I suspect that what I changed is still good since even if I had got the CUDA issue solved, those would still pop up. But maybe not.

Also where do I find the tool kit and the correct version? And is there any special things I have to do to install it or does it come with an installer?

SpicyMelonYT commented 1 year ago

I think that removing the underscore wont fix your issue. The issue is still the same:

C:\Users\Matthew\AppData\Local\Programs\Python\Python38\lib\site-packages\torch\cuda\amp\grad_scaler.py:115: UserWarning: torch.cuda.amp.GradScaler is enabled, but CUDA is not available.  Disabling.
  warnings.warn("torch.cuda.amp.GradScaler is enabled, but CUDA is not available.  Disabling.")

If you try running:

torch.cuda.is_available()

It should throw out True, otherwise you dont have CUDA available (maybe still not the toolkit available).

Also where do I find the tool kit and the correct version? And is there any special things I have to do to install it or does it come with an installer?

asitanc commented 1 year ago

it is available on NVIDIA website, CUDA Toolkit https://developer.nvidia.com/cuda-downloads you may want to look for CUDA 11.6

SpicyMelonYT commented 1 year ago

So no that didn't fix it. I think I will just wait till someone makes a more accessible version or someone makes a website to run it in, even a google colabs project would work!

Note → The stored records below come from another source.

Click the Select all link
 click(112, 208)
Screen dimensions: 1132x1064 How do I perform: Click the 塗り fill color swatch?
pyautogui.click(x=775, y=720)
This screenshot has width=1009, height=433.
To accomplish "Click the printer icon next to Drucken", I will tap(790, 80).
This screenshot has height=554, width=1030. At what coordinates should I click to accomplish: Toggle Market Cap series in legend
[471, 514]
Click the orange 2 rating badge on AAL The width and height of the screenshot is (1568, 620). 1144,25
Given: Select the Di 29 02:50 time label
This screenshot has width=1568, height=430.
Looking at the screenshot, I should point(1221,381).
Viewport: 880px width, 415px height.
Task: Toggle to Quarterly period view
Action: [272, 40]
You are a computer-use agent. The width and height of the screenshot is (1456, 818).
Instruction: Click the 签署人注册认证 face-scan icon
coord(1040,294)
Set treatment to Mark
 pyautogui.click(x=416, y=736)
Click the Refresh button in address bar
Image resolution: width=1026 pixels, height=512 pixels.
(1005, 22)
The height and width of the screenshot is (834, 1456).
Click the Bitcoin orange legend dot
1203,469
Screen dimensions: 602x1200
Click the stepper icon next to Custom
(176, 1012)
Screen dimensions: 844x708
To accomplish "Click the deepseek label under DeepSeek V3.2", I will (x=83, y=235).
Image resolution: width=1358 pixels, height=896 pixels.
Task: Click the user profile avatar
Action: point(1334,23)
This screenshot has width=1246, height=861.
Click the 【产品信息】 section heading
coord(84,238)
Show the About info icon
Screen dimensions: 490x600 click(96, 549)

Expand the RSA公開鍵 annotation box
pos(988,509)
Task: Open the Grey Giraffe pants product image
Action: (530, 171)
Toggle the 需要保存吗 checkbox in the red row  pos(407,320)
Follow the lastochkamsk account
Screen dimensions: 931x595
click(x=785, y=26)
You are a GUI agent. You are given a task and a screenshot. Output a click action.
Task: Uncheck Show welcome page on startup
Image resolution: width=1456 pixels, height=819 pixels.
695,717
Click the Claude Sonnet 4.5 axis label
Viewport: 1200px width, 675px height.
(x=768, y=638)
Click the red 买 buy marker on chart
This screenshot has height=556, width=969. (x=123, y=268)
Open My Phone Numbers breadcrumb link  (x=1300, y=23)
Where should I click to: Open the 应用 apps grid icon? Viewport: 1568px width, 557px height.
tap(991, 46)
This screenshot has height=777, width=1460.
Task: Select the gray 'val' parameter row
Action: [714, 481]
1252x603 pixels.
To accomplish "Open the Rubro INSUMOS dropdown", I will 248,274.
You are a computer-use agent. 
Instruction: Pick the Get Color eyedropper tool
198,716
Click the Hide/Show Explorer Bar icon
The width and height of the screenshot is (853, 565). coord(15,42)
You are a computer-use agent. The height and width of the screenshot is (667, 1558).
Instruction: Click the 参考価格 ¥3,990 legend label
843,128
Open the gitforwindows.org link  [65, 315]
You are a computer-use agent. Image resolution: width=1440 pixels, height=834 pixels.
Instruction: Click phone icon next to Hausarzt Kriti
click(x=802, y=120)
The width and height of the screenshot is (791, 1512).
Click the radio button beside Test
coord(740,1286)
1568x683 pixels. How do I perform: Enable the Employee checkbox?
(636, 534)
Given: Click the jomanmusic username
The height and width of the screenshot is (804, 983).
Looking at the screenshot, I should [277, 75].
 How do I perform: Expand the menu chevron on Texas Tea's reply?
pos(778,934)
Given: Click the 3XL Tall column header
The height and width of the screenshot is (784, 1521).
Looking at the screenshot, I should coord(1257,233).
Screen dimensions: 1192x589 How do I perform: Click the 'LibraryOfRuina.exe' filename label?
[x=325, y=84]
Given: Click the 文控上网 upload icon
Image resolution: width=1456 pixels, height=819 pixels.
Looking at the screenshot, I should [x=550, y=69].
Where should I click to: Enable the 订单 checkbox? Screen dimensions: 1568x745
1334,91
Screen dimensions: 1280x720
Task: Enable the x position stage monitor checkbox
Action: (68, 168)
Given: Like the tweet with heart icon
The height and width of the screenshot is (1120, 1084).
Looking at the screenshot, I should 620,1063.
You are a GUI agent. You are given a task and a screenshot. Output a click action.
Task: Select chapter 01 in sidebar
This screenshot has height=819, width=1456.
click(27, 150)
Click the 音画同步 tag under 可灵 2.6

BMaxV commented 1 year ago

Hello, I think I have the same issue.

OSError: CUDA_HOME environment variable is not set. Please set it to your CUDA install root.

If you try running:

torch.cuda.is_available()

returns True.

Homework I did:

I can find this:

locate cuda | grep /cuda

/home/myusername/.local/lib/python3.8/site-packages/nvidia/cuda_runtime/
/home/myusername/.local/lib/python3.8/site-packages/torch/cuda/

and this is how it's set? export CUDA_HOME=/usr/local/cuda-X.X

But will this point to the correct thing?

Seems to be a strangely common thing with these kinds of topics.


Ok, so the error is cause by gridencoder not being there and that's not being built because nvcc is missing?